* What this task involves: Below, find the line containing "The height and"; from there to the final line, print every line exactly and skip the pictures.

Segment Open

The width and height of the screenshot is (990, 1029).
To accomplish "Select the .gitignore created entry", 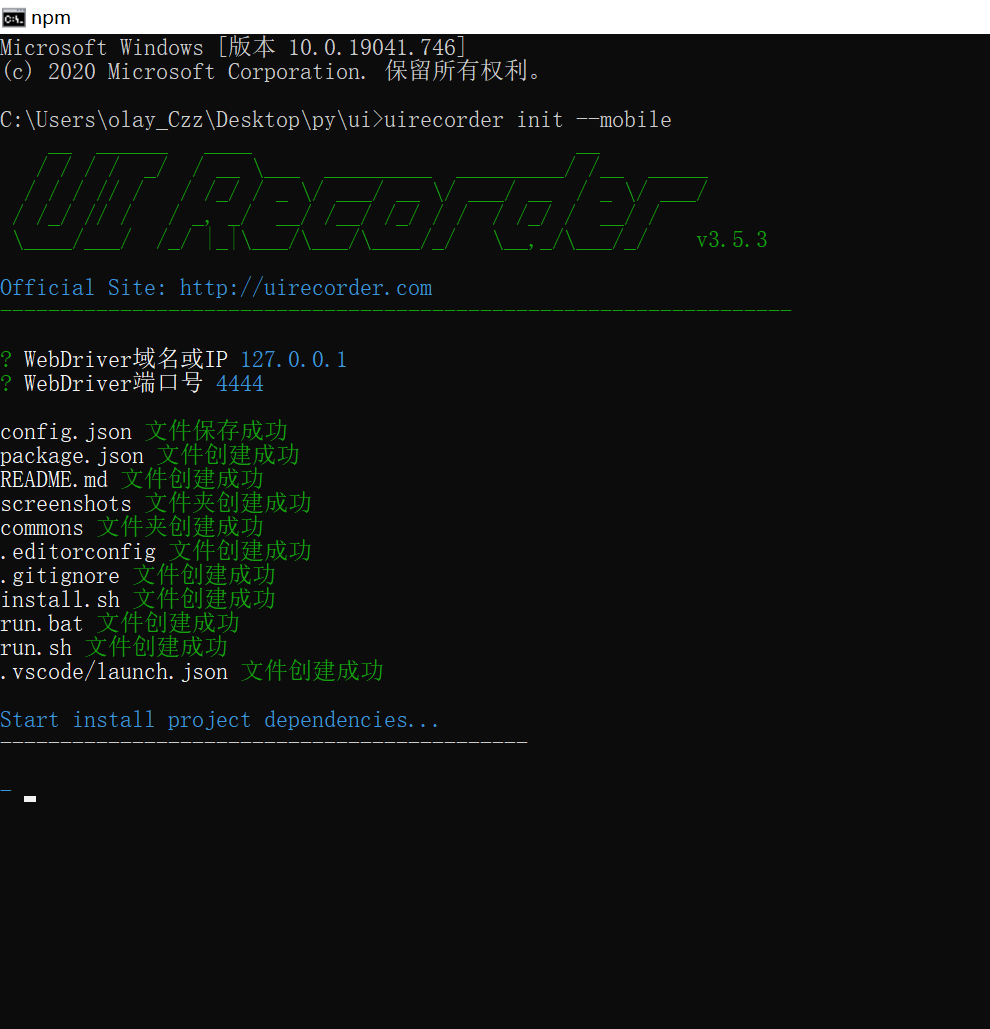I will 60,575.
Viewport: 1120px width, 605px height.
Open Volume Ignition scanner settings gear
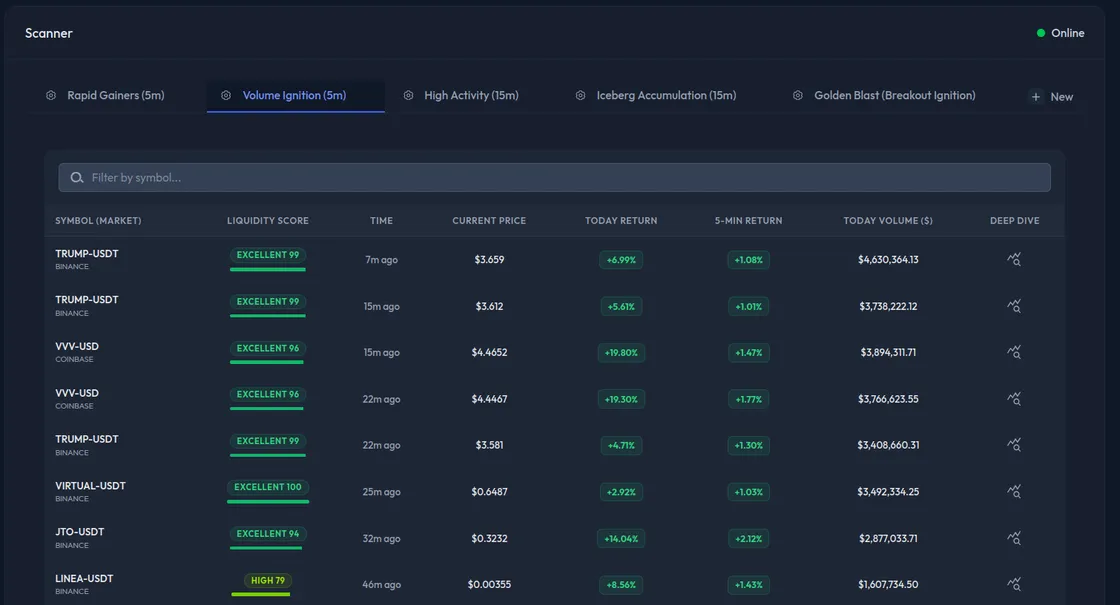point(225,95)
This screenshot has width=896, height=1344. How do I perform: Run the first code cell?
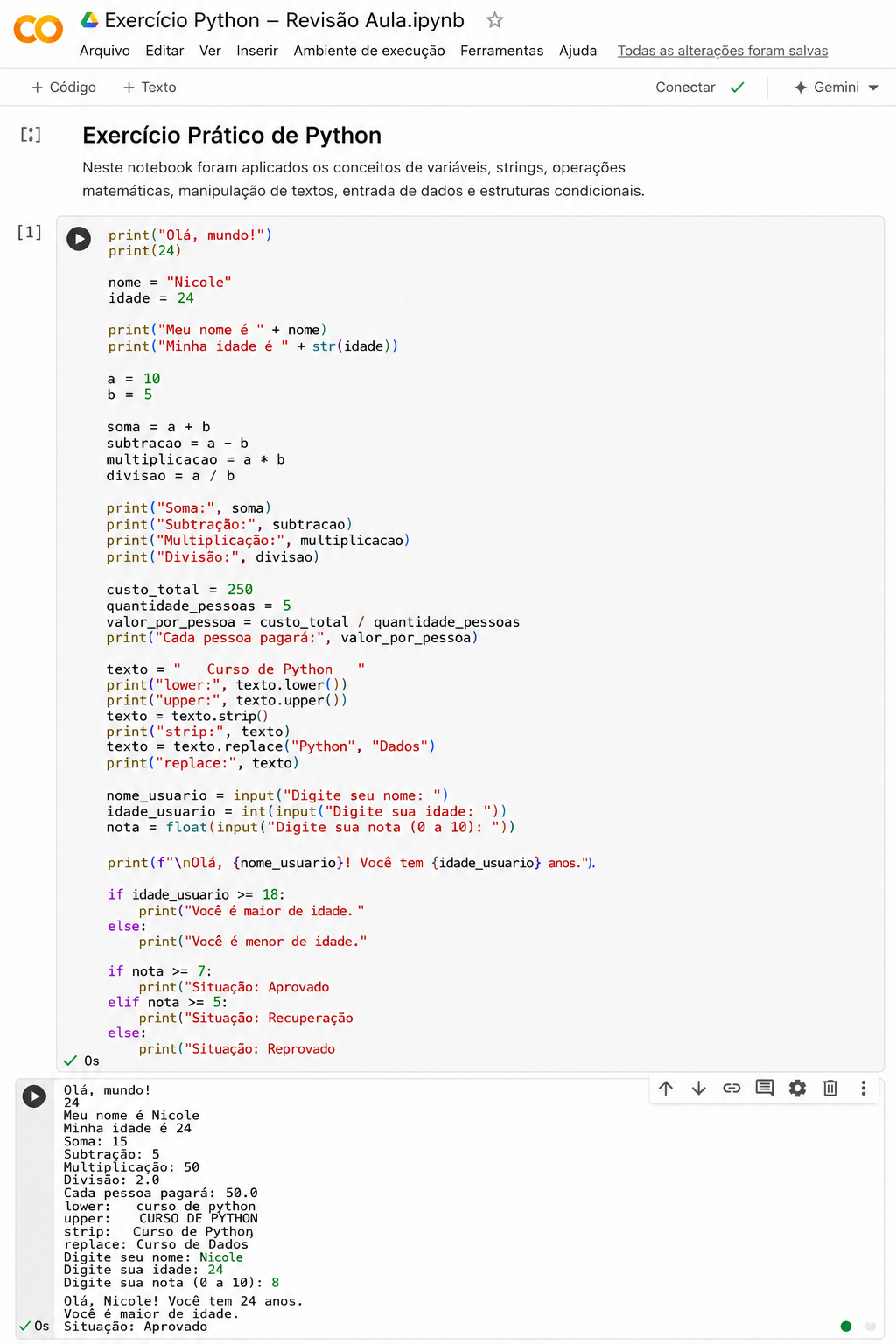click(79, 239)
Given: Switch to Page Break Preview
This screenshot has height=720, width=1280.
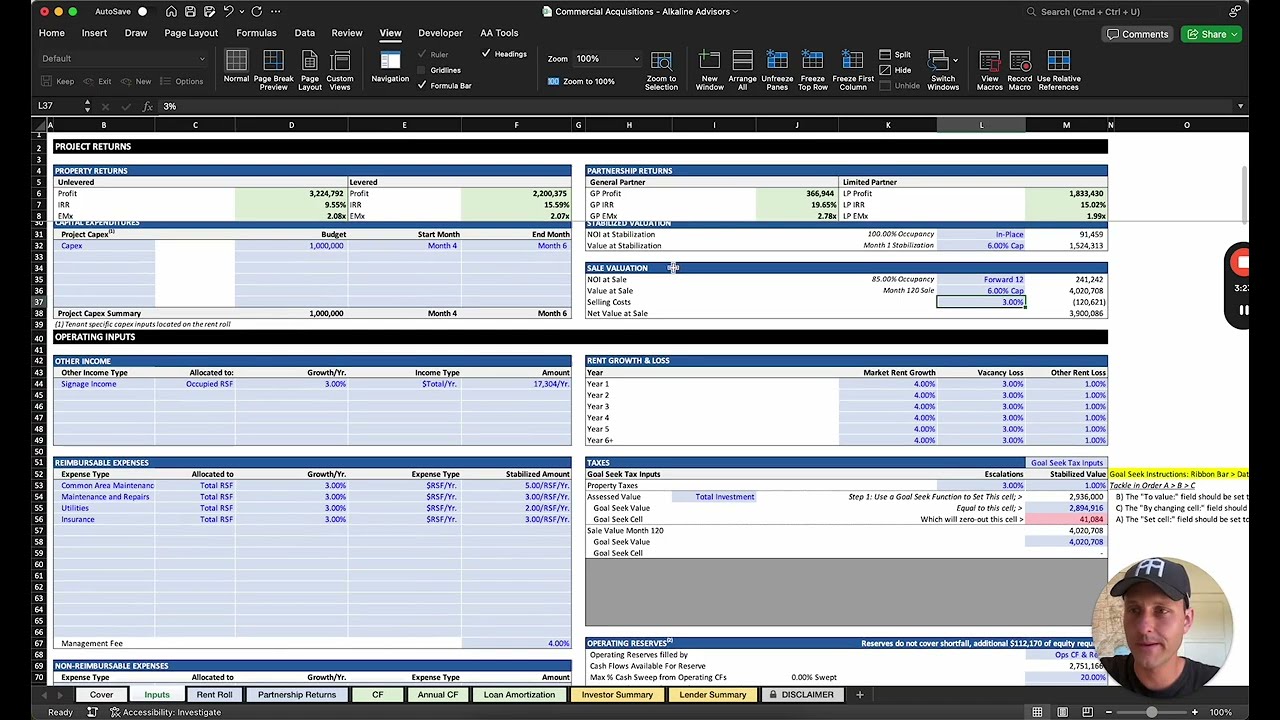Looking at the screenshot, I should [273, 70].
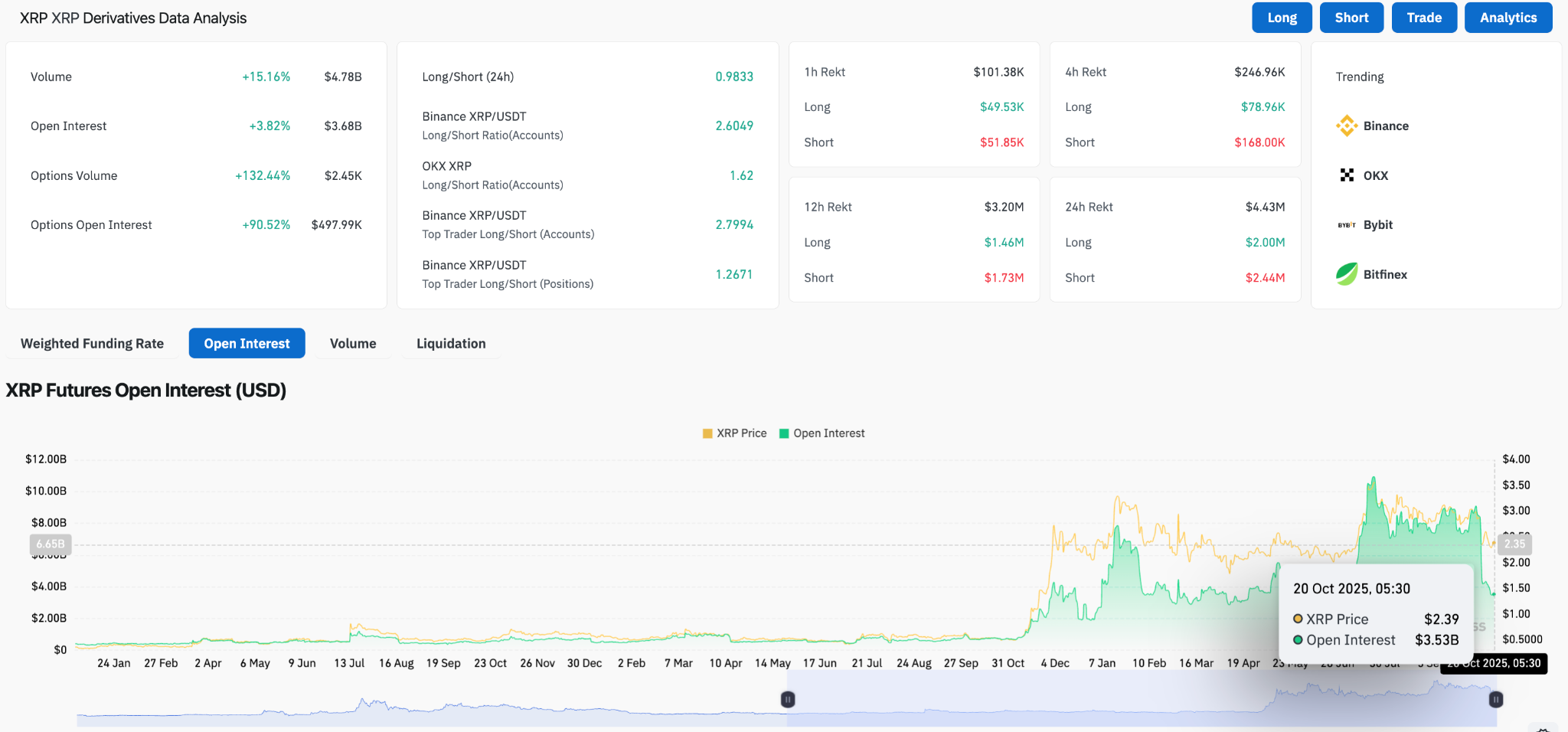Screen dimensions: 1568x732
Task: Click the left range handle of chart navigator
Action: (787, 699)
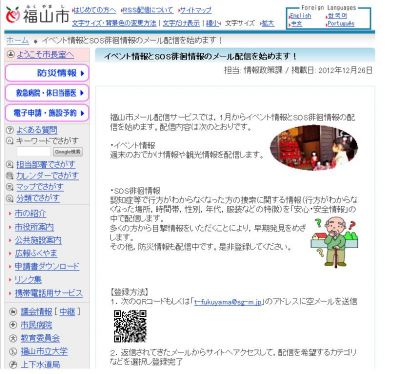Click calendar icon beside カレンダーでさがす
The image size is (400, 374).
(x=10, y=176)
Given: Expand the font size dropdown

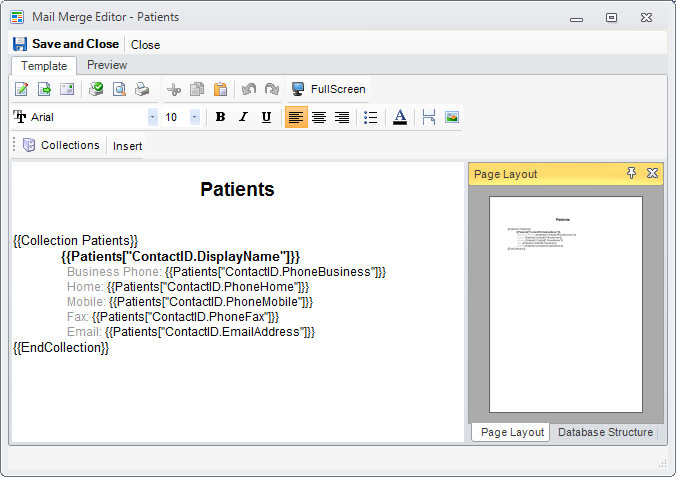Looking at the screenshot, I should pos(194,117).
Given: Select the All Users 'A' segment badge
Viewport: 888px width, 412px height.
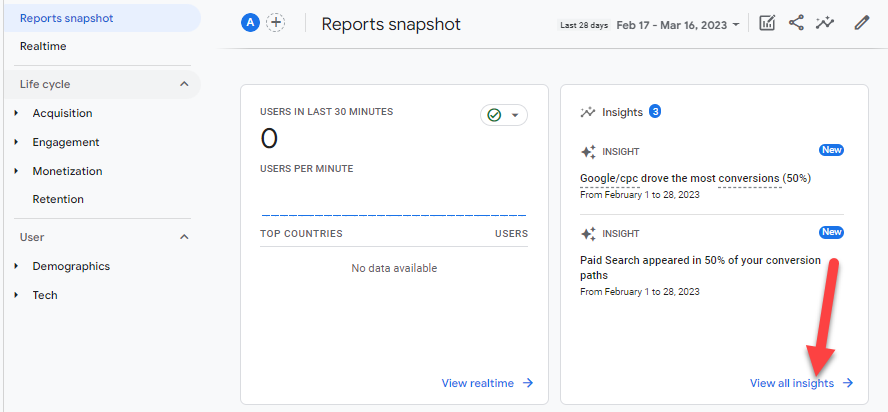Looking at the screenshot, I should 250,23.
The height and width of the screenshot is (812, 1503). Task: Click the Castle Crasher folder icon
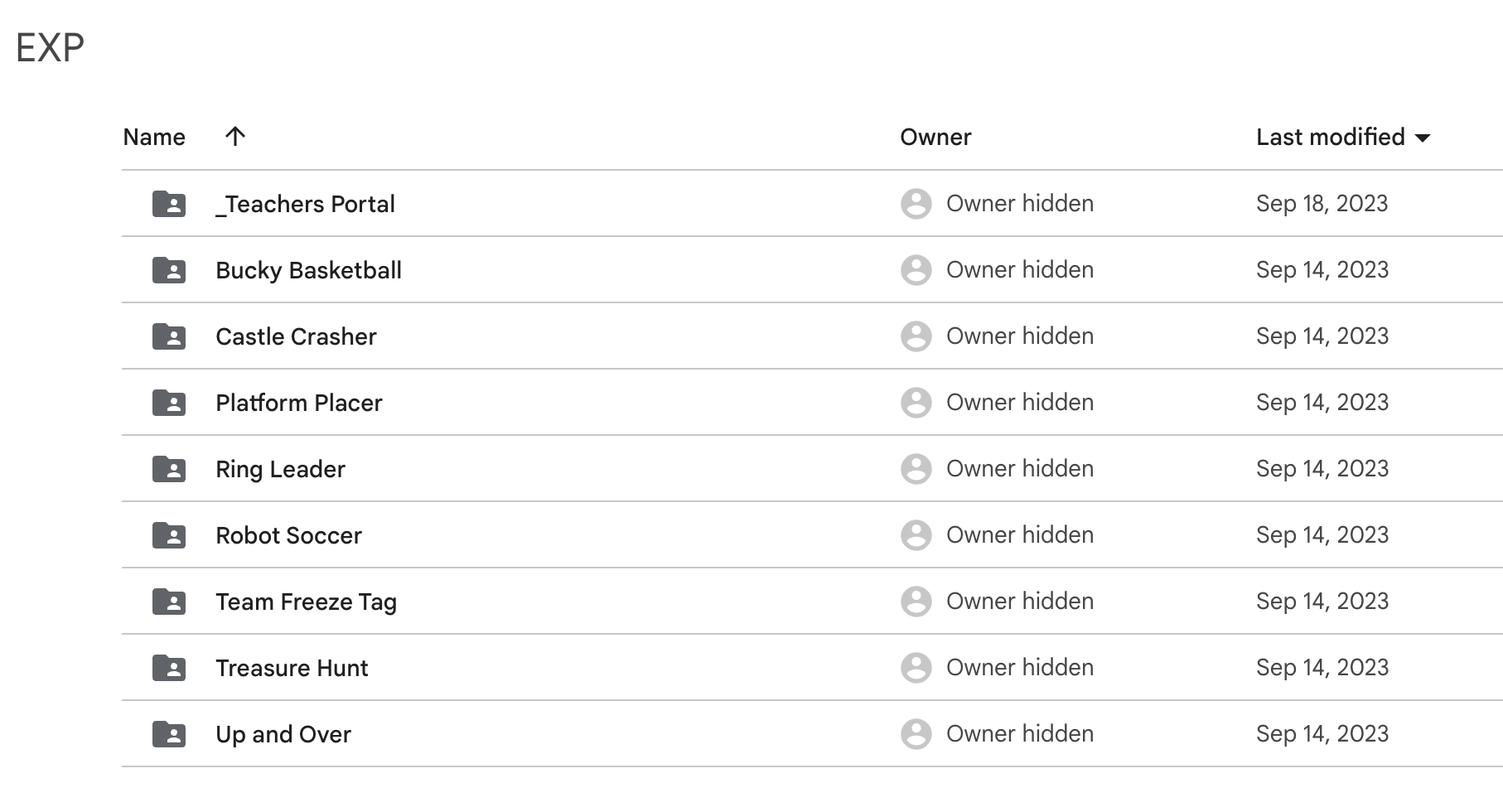pos(168,336)
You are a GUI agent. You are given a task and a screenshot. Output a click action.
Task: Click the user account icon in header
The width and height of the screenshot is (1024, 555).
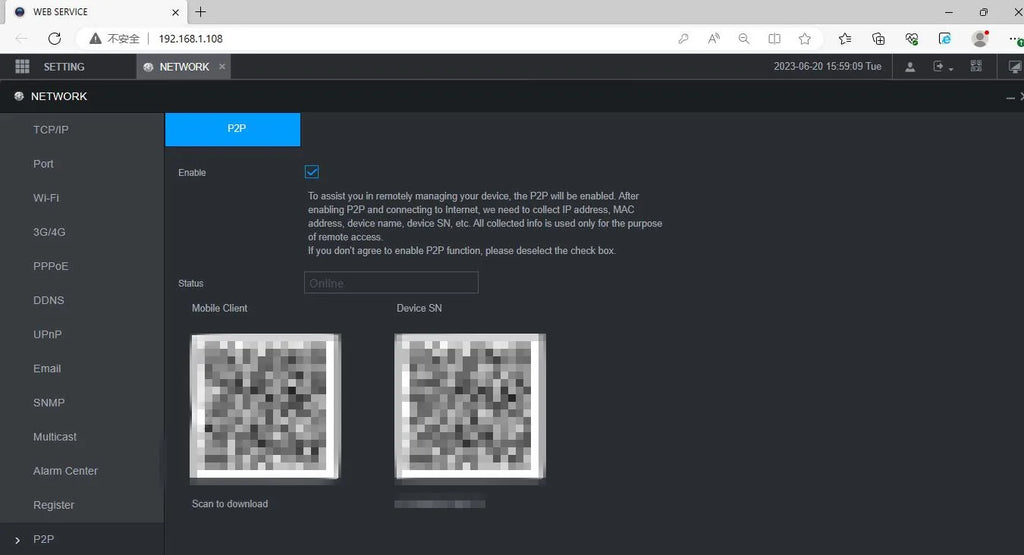point(910,67)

Segment Closed

* Output below:
The height and width of the screenshot is (812, 1503). Task: Click the Castle Crasher folder icon
pos(168,336)
You are a GUI agent. You are given a task and a screenshot. Output a click action.
Task: Click the user account icon in header
The width and height of the screenshot is (1024, 555).
point(910,67)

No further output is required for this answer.